#### EINTRÄGE IM DATENSATZ
********
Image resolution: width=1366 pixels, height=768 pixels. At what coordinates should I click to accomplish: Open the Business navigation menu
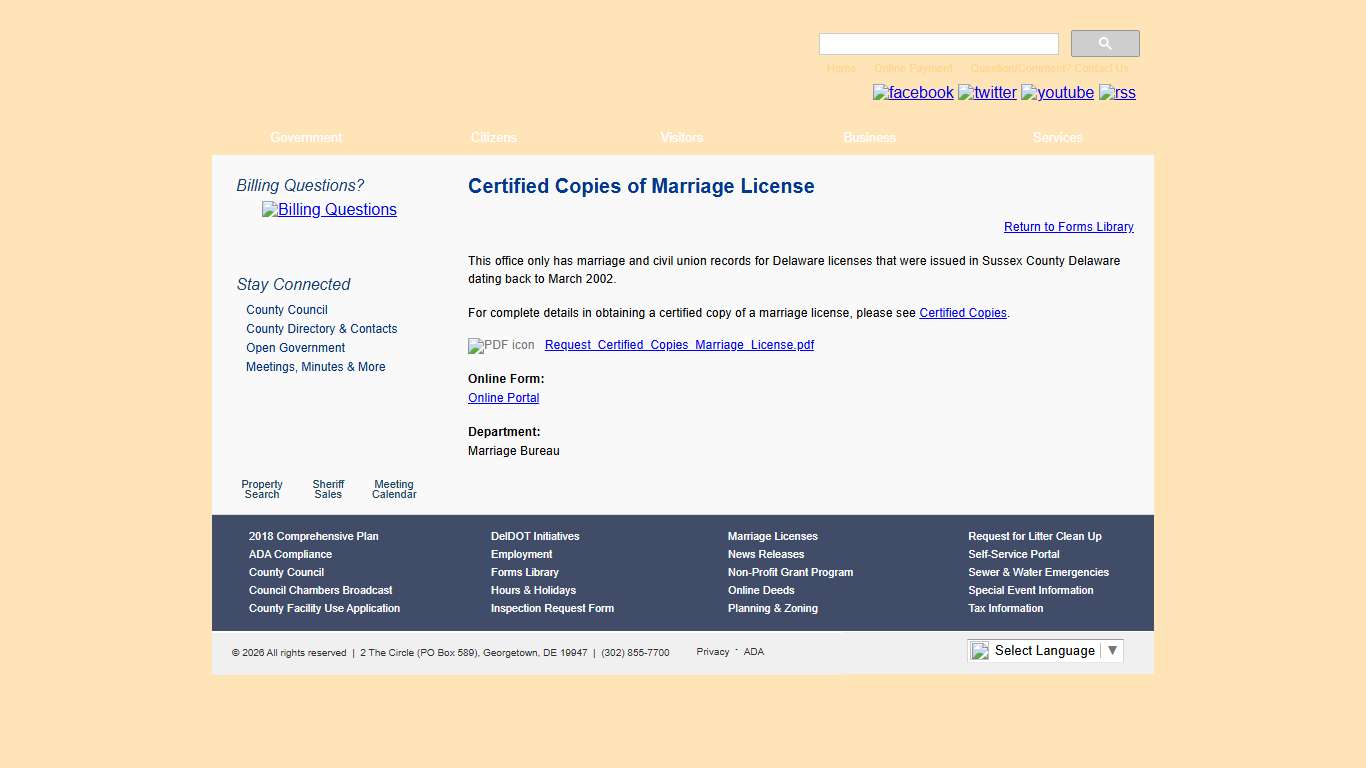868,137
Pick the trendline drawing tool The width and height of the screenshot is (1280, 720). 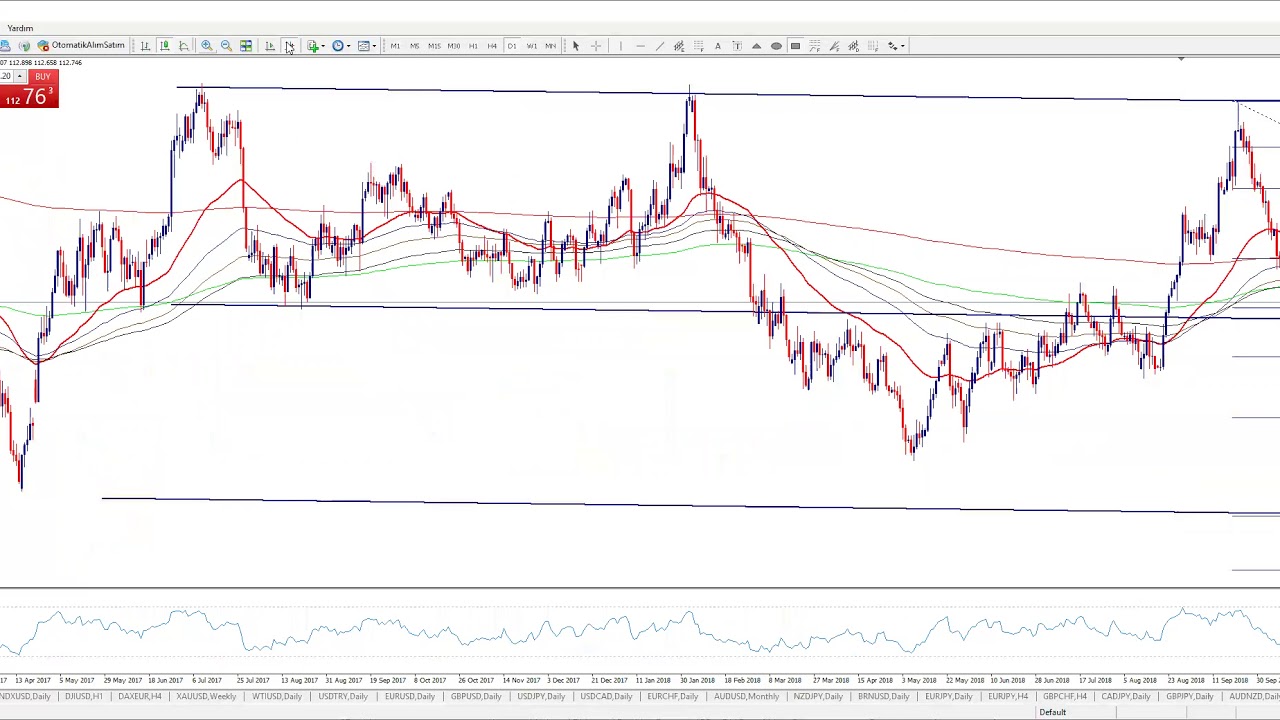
********
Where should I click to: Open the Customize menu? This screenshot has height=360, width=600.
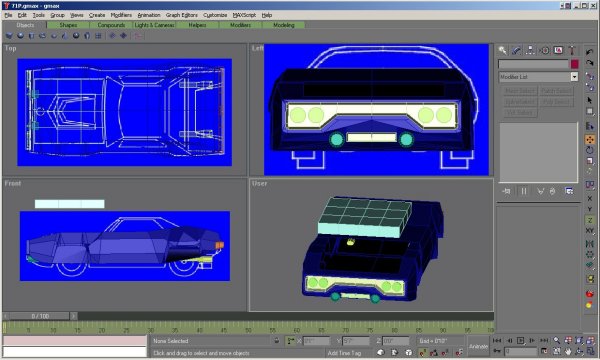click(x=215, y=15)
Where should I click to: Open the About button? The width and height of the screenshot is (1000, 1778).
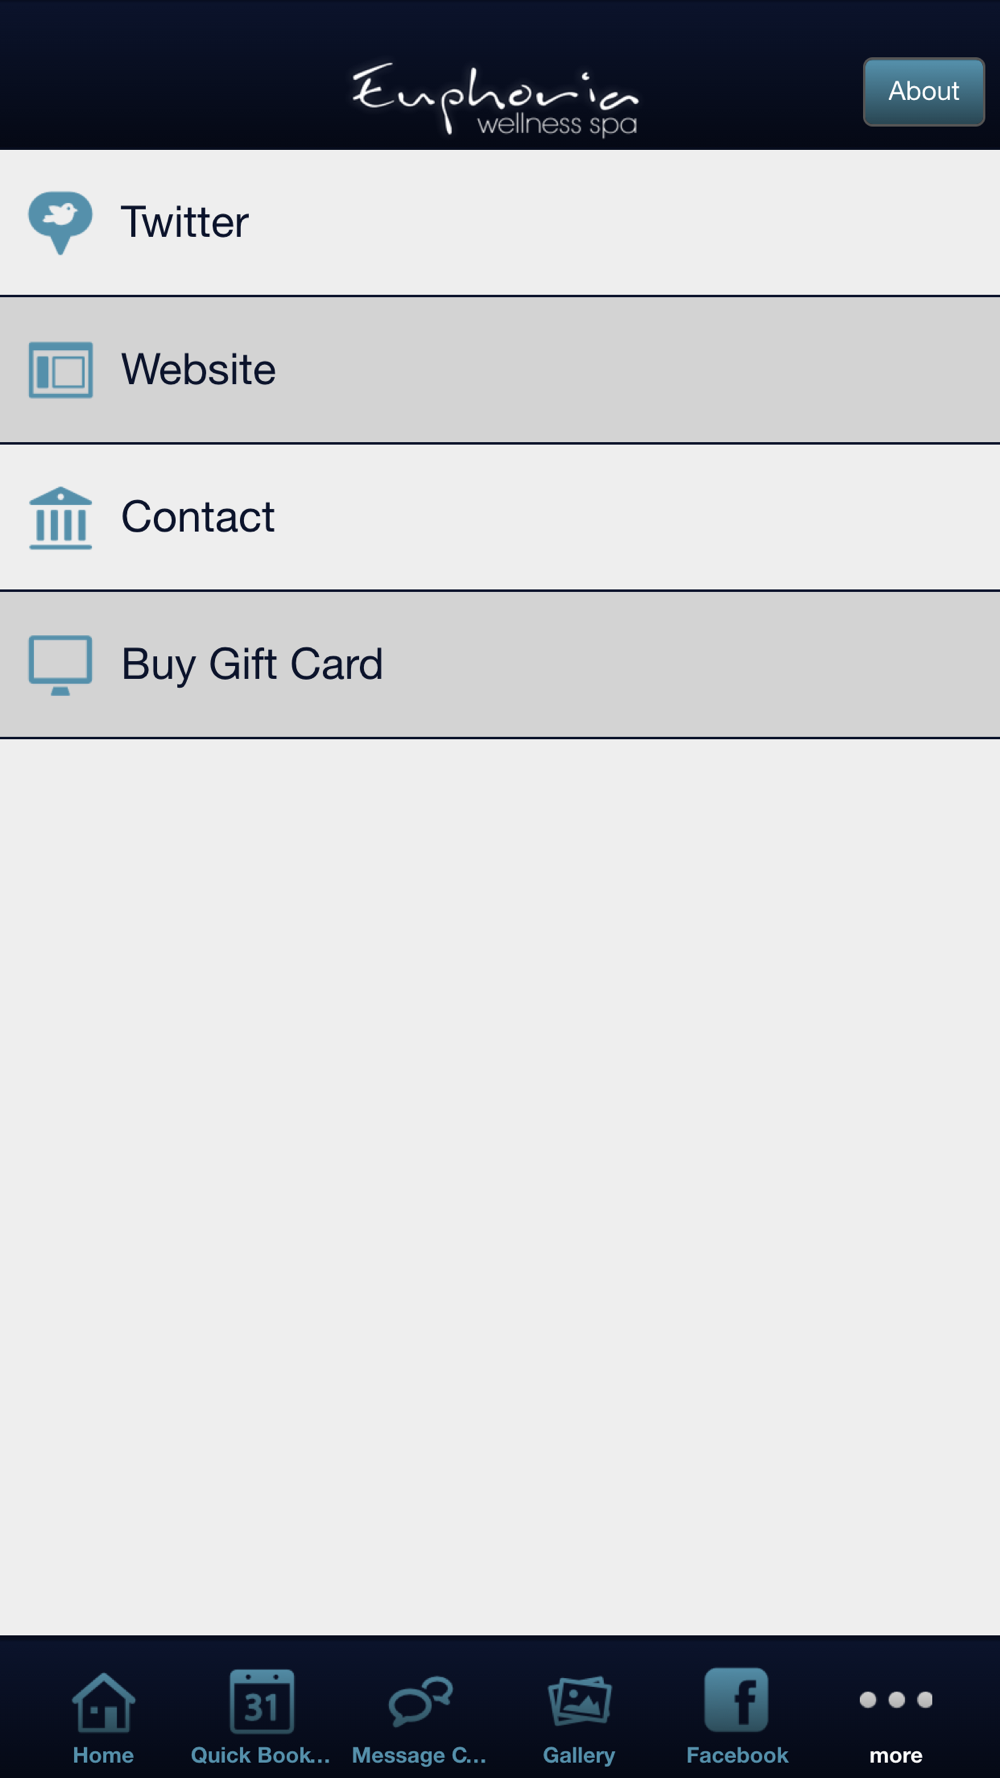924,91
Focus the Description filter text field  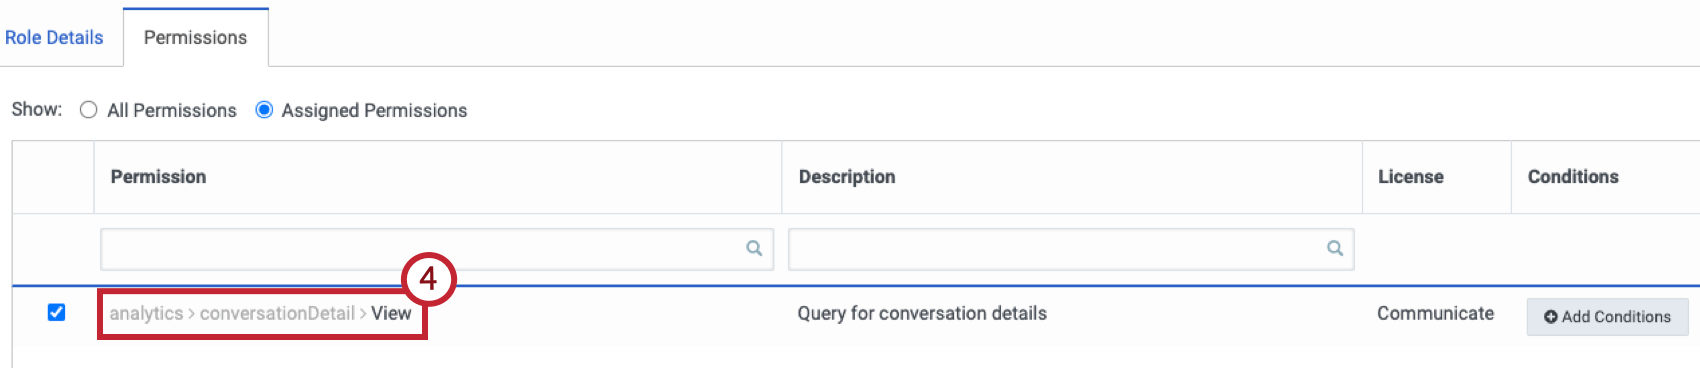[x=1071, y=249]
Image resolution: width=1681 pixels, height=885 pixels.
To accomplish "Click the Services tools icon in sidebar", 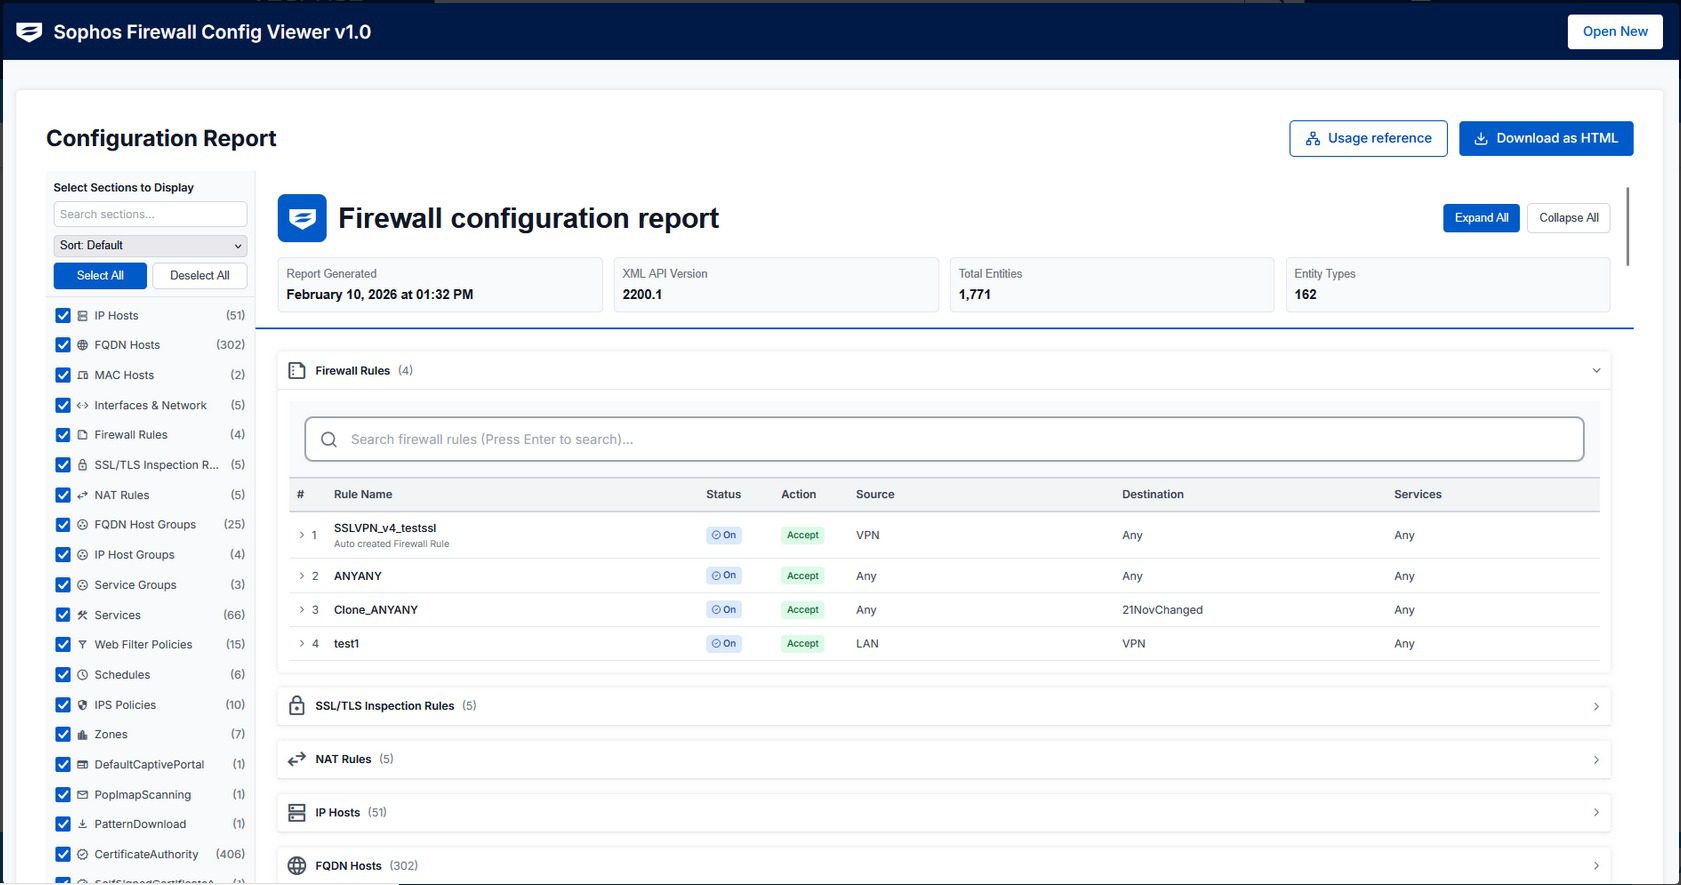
********
#### AUSZUFÜHRENDE ANWEISUNG
Ersetze in den Zeilen von der Zeile mit "Image resolution: width=1366" bis zur Zeile mit "Pick the trendline", beide eingeschlossen, "Business" durch "Sales" und gib diese Zeilen sonst unverändert wieder. Lass die Bilder in deiner Antwort weg.

#### ANTWORT ZUR ÜBUNG
Image resolution: width=1366 pixels, height=768 pixels. At what coordinates should I click to accomplish: Open the Sales navigation menu
868,137
Pick the trendline drawing tool The width and height of the screenshot is (1280, 720). 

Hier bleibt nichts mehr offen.